All the years he spent on the bench or the field, he observed styles – and why some worked and others did not.
“I’ve always watched players intently in what they do well. (Omar) Vizquel is always good on the backhand. Why? Because his glove is in an early preparation all the time. That’s why he’s good.
“Then you watch a guy who doesn’t do that play well, and I just watch the glove. I’ll see that he’s a little late (with the glove) and that’s why he’s having trouble,” Brumley said. “Then I’ll put him in a drill, like the short-hop series we’re doing today, that will force him into that position earlier.”
Brumley can also be unorthodox, such as when he urges infielders to make plays with one hand in drills, not two.
“I ask guys, ‘How many great plays did you see last year? How many of those plays were (made) one-handed? They’re all one-handed. So I said, ‘What’s wrong with us creating a lot more confidence in making the one-handed play?’ ”
How about fielding with your bare hands?
“I’ve had guys take ground balls without a glove to try and control their heads. You hope you don’t knock a guy’s fingernail off,” he said.
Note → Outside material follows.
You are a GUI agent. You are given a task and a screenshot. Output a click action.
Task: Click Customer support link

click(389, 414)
Left-hander Cliff Lee did not throw a second bullpen session, held back as a precaution after missing 10 days because of foot surgery. Still, the team insists both he and Felix Hernandez will get their innings in this spring and be ready for the regular season. … Right-hander Danny Cortes, acquired from Kansas City last year in the Yuniesky Betancourt trade, is being called a “physical specimen” after squatting 400 pounds here. “Working my legs has increased my velocity,” Cortes said, “and gotten me deeper into games. People talked about it, but until I did it and saw results, I wasn’t really convinced. Now, I’m convinced.” … Former Seattle outfielder Jay Buhner will be in camp in mid-March working with young Mariners, but he was here Friday wearing another cap – that of salesman. Buhner is helping the Baden company, based in Federal Way, pitch a new bat, one with a knob shaped like an ax handle instead of rounded. Major League Baseball has approved the bat, and Buhner is showing it to players in camp.